I’m still digging through the explanations, but one thing that sticks in the back of my mind is feeling like a 4 year economics degree was a joke. All the discussions about stability, or rule of law, or predictability as good soil for economic growth, are out the window. Apparently, you can run the economy like a drunken loon and it doesn’t matter. Or the government stepping in to buy stakes in companies is now a good thing (remember when the evil government stepped in to buy a stake in the big three)? Nosebleed deficits are now okay. Absolutely bonkers ideas from those responsible for our economy, like replacing income taxes with tariffs, is now calmly, if not happily, digested by the markets.

But the biggest shock is the degree to which tariffs don’t matter. It’s part of a larger narrative, where the lower income folks that make the stuff get the shaft and higher income investors and managers are doing better and better. (The managers and shareholders do well as profits, bonuses, and stock awards roll in for moving production overseas, while local workers lose their jobs. While the remuneration is tax efficient, at lower rates for capital gains, the unemployed eventually see their benefits cut because they’re ‘lazy’). We make life better and easier for the top earners while fucking the bottom quartile half three-quarters. Any discussion of taking the surplus from trade and using it to offset the negative impact as jobs shift overseas or are eliminated entirely is sidelined as socialism.

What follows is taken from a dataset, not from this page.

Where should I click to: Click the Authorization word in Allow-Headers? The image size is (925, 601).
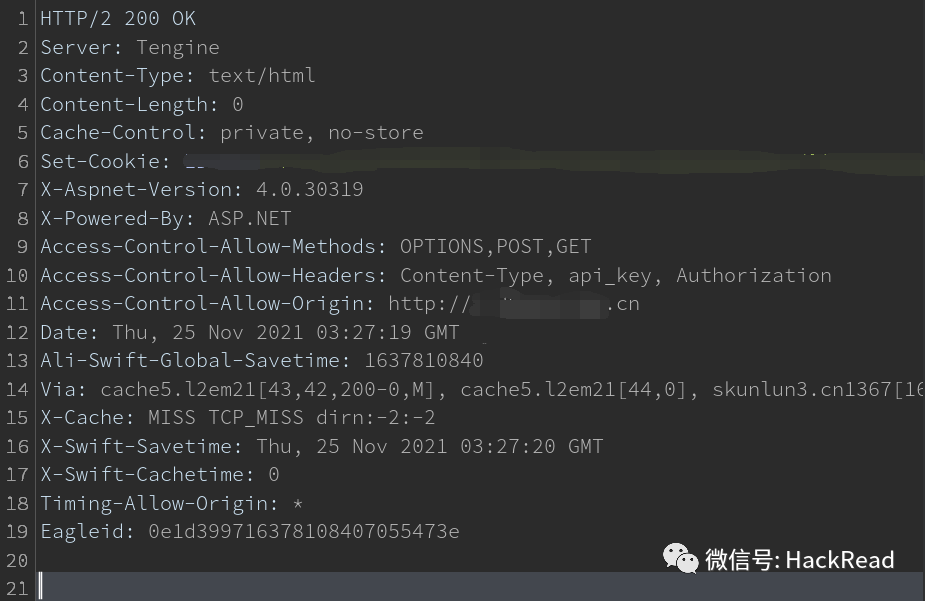coord(754,275)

But I digress. We have had chaotic, possibly illegal, and arbitrary tariffs and restraints of trade (like who the fuck thought the government should get a ‘cut’ of GPU sales). And it doesn’t matter. Push for inflationary rate cuts. It doesn’t matter. Heck, I could be wrong, we might not get inflation. Make enforcement a function of bribes to a would-be monarch. No problem, apparently rule of law was not important as long as a bribe gets you what you want. Need to merge? Don’t look for clear guidance to support M&A, just give the grifter in chief and his cronies their vig. Policy clarity can be defined as knowing where and who to bribe.

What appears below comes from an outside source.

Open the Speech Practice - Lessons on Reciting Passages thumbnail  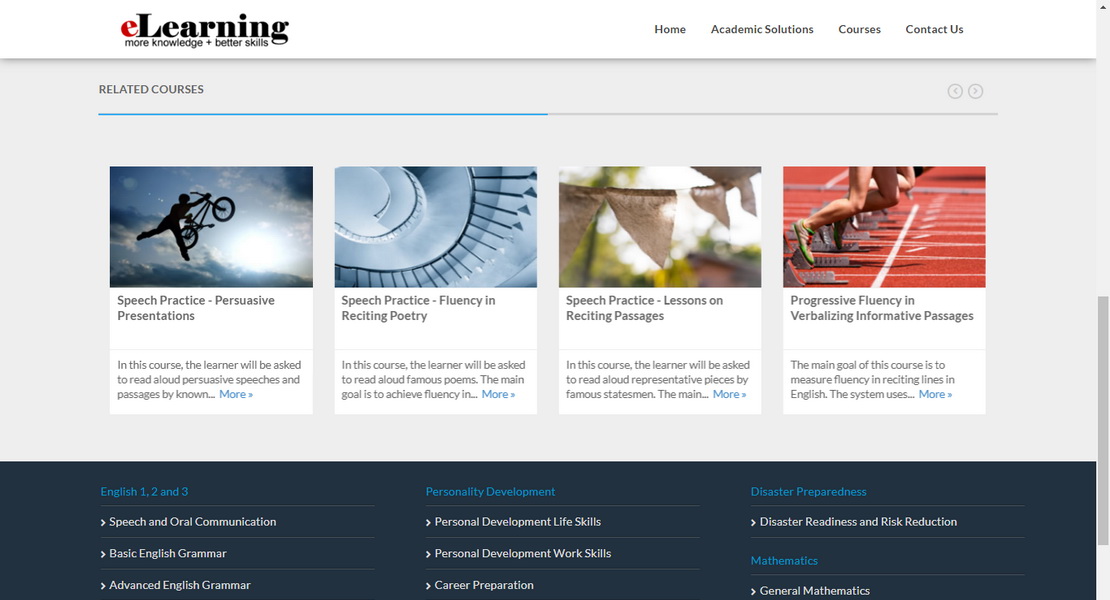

Am I angry that GDP came in at 4.3%? It surprised me, but I’m not angry. I am frustrated that all the talk about the care and feeding of the economy, the hard choices we need to make to keep it running well, or the degree to which we need the best people running seems like a joke. All the ivy league, PhD, novella-sized CV people apparently were just tooting their own class horns. You took an economics at a community college and think we should return to the gold standard? Who the fuck knows at this point, maybe it will work. You’re a welder who thinks we should stop importing things from Turkey to boost GDP? Sure, why not. Think there’s a trillion dollars of spending that can seriously be cut? Sure, no problem, fuck the math.

Admittedly, this was a rant. Maybe we’re floating on a bubble that may pop badly. And then we might see the effects of stupid policies through the lens of a spiraling economy. And we’ll rediscover we need intelligent, skill people in charge. Or maybe not. Maybe Baumol and Blinder is as much a work of careful fiction as a theology textbook.

But that’s not something I want for me, my family, or my neighbors. Maybe we’ll see the government wade further into business by back-stopping any collapse with “free money” of cheap interest rates, loan guarantees, and buying even more equity in private companies. I remember when that kind of socialism was something Republicans vehemently opposed. Against all the good principles of being careful stewards of the pillars that hold up prosperity. Manipulating rates, funny money deficits, state owned companies, and corrupt officials were something we pointed to as markers of guaranteed economic suffering under tin-pot dictators. I never could have imagined it would be our future.